Performance for 2010 and 2015 funds likely will be less volatile overall for the third quarter and the year than in the wake of fall 2008, says Josh Charlson, Morningstar senior fund analyst. Much of the improvement stems from lowering glide paths’ equity exposure for short-dated funds, he adds. Also, some funds had generated losses as much from fixed income as from stocks, and have shifted into less-risky fixed-income holdings.

Some target date providers are now using more direct risk-management strategies, Charlson says. As examples, he points to the PIMCO RealRetirement series’ emphasis on long-term real returns and use of a tail-risk hedging strategy, the Invesco Balanced-Risk Retirement Funds’ utilization of a risk-parity approach, and the AllianceBernstein Retirement Strategies series’ addition of a “volatility-management sleeve” to its glide path.
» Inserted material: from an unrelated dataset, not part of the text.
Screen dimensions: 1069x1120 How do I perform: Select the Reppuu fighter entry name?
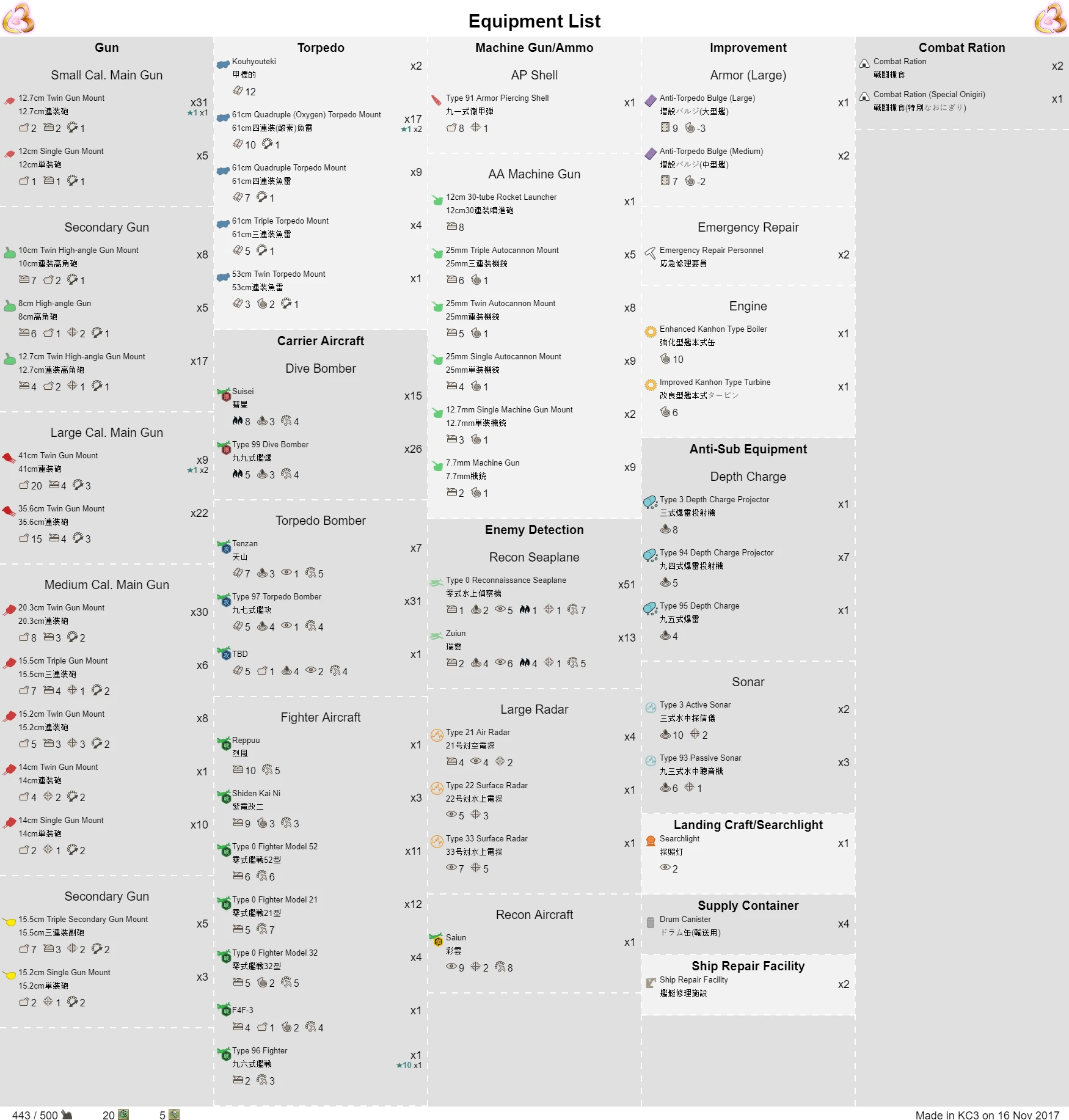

The challenge now is to pull off that risk-control focus without sacrificing too much of investors’ long-range retirement income outlook. “There is definitely a risk of the pendulum swinging too far in the other direction,” Charlson says of being overly conservative. “A number of providers, as they have lowered the stock allocation relatively close to retirement, have raised it a bit in longer-dated funds. That is a way of bar-belling the approach.”
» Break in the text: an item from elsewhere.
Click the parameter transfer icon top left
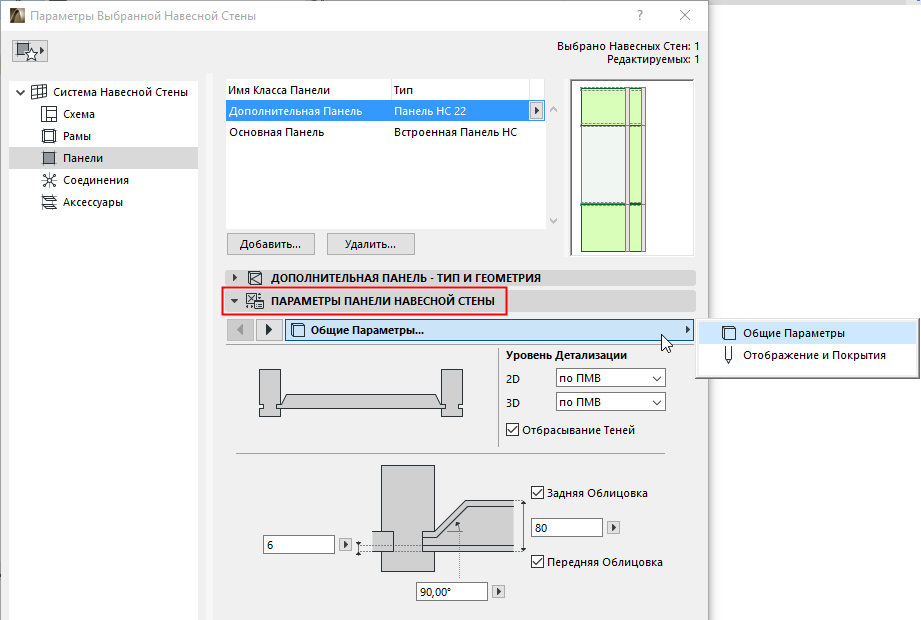921x620 pixels. point(28,50)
Three target date providers opened up their tool boxes to explain how they are trying to achieve a risk-control balance.

AllianceBernstein implemented the volatility-management sleeve in 2010. The firm uses quantitative models to signal an in-house team when market conditions warrant them, considering short-term shifts in asset classes like an equity reduction. “The other solution is to say, ‘I am going to load up on bonds as part of my strategic asset allocation.’ But that can be devastating to a portfolio in the long term,” says Thomas Fontaine, global head of AllianceBernstein’s defined contribution business.

While the new risk-control tool does not alter the long-term strategic allocation, it can affect up to 20 percent of the short-term allocation for near-retirees. “That is 20 percent to a component where the neutral position is 100 percent global equity. But within that strategy, we can change the mix from 100 percent global equity to 100 percent Treasuries,” Fontaine says. “Right now, it is basically all bonds.”

“Through the first three weeks of September, it reduced the losses by about 2 percent for the month and the quarter, relative to our normal strategic asset allocation,” Fontaine says. “If and when markets recover, we will give back a little of that extra return if we remain underweight in equities relative to our strategic weight. We are going to tend to lose less when the market goes down, and we will gain less when the market recovers. Over the full cycle, the returns should be about the same, but with less volatility.”

Meanwhile, Schwab is among the providers bar-belling the equity exposure. Its 2009 glide path shift increased equity exposure for younger investors, and decreased it for those nearing retirement. The 2040 fund went to 91 percent stocks and the 2030 fund to 82 percent, a Morningstar report on its fund series says.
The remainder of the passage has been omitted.